Low-Dimensional Single-Cation Formamidinium Lead Halide Perovskites (FA(m)(+2)Pb(m)Br(3)(m)(+2)): From Synthesis to Rewritable Phase-Change Memory Film

Abstract

Synthesis of 2D perovskites often demands long and bulky organic spacer cations, but they hamper optoelectronic properties of the resulting 2D perovskites. Novel low-dimensional single-cation perovskites with a general formula of FA(m)(+2)Pb(m)Br(3)(m)(+2) are prepared by using a quenching-assisted solution process, which leads to the wide dimensional control over 1D FA(3)PbBr(5) (m = 1), 2D FA(m)(+2)Pb(m)Br(3)(m)(+2) (m >= 2), and 3D FAPbX(3) (m = infinity) perovskites simply by changing the composition of precursors.

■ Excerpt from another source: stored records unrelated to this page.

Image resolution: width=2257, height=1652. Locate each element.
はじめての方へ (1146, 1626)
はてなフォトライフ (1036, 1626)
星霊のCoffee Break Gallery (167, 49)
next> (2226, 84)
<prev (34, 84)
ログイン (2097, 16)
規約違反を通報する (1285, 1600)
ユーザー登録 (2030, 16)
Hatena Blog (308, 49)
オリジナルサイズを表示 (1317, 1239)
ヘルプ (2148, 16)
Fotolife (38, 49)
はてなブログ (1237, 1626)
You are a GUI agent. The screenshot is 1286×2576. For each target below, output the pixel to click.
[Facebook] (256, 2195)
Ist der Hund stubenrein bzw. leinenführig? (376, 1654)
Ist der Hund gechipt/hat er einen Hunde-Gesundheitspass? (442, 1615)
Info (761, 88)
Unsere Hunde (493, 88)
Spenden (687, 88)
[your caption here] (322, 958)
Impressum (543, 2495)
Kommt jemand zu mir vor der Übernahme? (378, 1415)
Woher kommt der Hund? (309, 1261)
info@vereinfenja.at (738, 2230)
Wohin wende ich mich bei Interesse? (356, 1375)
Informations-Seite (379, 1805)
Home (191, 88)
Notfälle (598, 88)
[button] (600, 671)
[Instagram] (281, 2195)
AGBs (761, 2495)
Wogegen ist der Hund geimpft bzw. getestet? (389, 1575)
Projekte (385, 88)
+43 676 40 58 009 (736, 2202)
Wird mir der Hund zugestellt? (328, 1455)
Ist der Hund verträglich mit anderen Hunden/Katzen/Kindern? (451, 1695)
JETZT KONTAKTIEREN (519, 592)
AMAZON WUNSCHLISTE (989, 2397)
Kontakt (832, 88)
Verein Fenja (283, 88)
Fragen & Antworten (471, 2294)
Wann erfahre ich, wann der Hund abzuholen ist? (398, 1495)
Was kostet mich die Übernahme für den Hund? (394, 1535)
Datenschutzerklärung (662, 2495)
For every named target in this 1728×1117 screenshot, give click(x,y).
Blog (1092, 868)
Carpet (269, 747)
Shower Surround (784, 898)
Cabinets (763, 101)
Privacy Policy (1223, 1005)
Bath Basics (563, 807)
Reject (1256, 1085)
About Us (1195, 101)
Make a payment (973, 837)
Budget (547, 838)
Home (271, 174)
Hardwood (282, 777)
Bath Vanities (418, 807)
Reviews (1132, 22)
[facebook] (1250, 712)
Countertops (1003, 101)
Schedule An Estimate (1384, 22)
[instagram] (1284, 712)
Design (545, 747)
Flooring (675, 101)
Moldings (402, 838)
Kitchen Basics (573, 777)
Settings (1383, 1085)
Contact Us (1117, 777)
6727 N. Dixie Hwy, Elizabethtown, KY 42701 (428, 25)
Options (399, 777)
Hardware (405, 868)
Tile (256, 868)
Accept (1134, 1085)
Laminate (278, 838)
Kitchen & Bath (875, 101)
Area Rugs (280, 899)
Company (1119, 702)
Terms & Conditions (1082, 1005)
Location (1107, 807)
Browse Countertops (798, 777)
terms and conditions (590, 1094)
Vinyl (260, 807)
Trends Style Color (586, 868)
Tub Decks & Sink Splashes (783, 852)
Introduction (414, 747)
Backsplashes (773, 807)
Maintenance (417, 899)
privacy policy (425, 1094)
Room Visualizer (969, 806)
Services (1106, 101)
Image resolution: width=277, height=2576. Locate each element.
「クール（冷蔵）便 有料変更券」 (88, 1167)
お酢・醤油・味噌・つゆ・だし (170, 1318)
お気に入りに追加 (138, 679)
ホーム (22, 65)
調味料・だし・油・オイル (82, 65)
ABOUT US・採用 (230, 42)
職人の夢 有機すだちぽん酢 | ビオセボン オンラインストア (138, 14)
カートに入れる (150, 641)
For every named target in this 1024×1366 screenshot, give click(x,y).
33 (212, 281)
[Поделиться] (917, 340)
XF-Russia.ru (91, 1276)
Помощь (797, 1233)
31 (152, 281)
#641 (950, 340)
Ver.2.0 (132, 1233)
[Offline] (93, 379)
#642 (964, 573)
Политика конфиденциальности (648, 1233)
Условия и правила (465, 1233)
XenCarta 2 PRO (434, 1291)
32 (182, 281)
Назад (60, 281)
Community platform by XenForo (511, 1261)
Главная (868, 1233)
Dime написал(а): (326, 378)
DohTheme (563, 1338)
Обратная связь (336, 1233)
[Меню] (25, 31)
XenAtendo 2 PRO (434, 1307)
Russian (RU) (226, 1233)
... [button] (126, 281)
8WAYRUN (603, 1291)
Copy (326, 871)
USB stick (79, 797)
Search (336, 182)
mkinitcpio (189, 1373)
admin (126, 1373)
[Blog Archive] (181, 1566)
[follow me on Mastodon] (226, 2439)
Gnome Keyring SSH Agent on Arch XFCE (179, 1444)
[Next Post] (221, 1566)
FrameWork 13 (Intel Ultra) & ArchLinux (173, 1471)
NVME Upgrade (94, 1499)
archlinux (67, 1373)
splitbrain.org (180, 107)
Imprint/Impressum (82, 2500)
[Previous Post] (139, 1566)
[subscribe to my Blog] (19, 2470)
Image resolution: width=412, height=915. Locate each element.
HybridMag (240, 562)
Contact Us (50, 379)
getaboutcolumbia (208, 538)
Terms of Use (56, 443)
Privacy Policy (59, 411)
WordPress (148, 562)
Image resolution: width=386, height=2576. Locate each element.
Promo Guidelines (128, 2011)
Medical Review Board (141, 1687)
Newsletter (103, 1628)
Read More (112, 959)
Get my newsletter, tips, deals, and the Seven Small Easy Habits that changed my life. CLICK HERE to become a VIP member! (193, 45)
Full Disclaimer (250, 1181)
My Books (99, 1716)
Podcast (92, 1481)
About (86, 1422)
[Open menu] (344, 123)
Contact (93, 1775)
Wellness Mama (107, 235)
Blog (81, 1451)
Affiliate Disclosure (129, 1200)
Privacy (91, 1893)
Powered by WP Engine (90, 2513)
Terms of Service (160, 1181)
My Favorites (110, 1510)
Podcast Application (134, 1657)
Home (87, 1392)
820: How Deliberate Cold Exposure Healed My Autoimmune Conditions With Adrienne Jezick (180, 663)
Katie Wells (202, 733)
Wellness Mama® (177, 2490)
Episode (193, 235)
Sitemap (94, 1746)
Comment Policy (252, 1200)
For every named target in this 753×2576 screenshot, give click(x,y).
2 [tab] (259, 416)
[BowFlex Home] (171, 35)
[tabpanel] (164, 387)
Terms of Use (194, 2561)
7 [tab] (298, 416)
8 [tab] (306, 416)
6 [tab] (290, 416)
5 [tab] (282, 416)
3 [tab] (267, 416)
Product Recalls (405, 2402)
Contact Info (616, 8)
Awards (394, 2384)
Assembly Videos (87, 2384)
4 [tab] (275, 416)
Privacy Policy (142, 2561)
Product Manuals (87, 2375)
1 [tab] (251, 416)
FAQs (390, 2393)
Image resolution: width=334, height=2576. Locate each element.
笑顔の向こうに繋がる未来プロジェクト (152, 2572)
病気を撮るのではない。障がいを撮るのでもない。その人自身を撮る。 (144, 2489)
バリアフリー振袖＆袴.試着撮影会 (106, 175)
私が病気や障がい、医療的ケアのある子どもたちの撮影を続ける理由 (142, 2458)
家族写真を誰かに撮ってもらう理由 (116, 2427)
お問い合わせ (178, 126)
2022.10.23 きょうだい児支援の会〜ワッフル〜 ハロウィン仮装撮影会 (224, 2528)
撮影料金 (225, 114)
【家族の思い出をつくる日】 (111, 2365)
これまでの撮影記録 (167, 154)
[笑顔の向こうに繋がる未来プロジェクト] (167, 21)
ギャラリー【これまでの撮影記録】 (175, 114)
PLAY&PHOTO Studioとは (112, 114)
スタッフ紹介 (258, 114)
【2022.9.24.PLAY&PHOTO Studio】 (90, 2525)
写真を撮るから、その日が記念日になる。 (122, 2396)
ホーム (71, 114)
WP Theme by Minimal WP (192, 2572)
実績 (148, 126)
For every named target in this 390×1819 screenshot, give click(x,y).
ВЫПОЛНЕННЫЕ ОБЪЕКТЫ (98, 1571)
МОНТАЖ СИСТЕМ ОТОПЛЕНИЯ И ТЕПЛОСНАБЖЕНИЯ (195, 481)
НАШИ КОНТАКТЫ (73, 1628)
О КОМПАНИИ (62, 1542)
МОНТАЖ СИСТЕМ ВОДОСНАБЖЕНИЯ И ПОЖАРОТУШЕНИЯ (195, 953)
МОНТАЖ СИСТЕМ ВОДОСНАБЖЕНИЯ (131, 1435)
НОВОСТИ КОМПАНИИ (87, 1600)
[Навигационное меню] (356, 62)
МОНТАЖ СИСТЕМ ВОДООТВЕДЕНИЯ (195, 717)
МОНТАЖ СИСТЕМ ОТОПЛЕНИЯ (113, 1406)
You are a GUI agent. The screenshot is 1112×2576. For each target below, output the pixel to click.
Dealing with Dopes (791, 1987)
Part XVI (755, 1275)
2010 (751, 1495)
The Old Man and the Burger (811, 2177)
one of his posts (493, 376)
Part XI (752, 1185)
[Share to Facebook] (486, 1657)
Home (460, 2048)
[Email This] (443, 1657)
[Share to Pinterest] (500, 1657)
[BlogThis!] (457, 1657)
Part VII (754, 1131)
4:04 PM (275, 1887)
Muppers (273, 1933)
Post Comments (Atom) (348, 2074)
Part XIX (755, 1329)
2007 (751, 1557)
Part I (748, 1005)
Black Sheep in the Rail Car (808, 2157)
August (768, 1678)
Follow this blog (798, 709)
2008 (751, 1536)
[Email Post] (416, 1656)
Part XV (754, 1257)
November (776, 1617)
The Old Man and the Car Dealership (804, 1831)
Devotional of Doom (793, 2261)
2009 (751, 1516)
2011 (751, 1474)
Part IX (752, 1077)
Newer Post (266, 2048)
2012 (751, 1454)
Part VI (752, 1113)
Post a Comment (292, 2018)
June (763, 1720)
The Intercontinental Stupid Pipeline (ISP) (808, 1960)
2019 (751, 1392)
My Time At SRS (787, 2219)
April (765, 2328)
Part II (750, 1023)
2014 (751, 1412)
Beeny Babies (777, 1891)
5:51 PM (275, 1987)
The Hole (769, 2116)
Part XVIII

In this case, formamidinium (FA) acts as both an A-site cation and spacer cation in FA(m)(+2)Pb(m)Br(3)(m)(+2). Unlike conventional 2D perovskites, FA(m)(+2)Pb(m)Br(3)(m)(+2) perovskites have (110) orientation. PVDF (poly(vinylidene fluoride)) preferentially stabilizes the low-dimensional FA(m)(+2)Pb(m)Br(3)(m)(+2) phases, which is utilized to fabricate the stable FA(m)(+2)Pb(m)Br(3)(m)(+2)-PVDF composite films. The phase transitions from 1D and 2D to 3D are investigated in response to various stimuli, including humidity, ultraviolet, oxygen, and solvents, are exploited for rewritable phase-change memory films.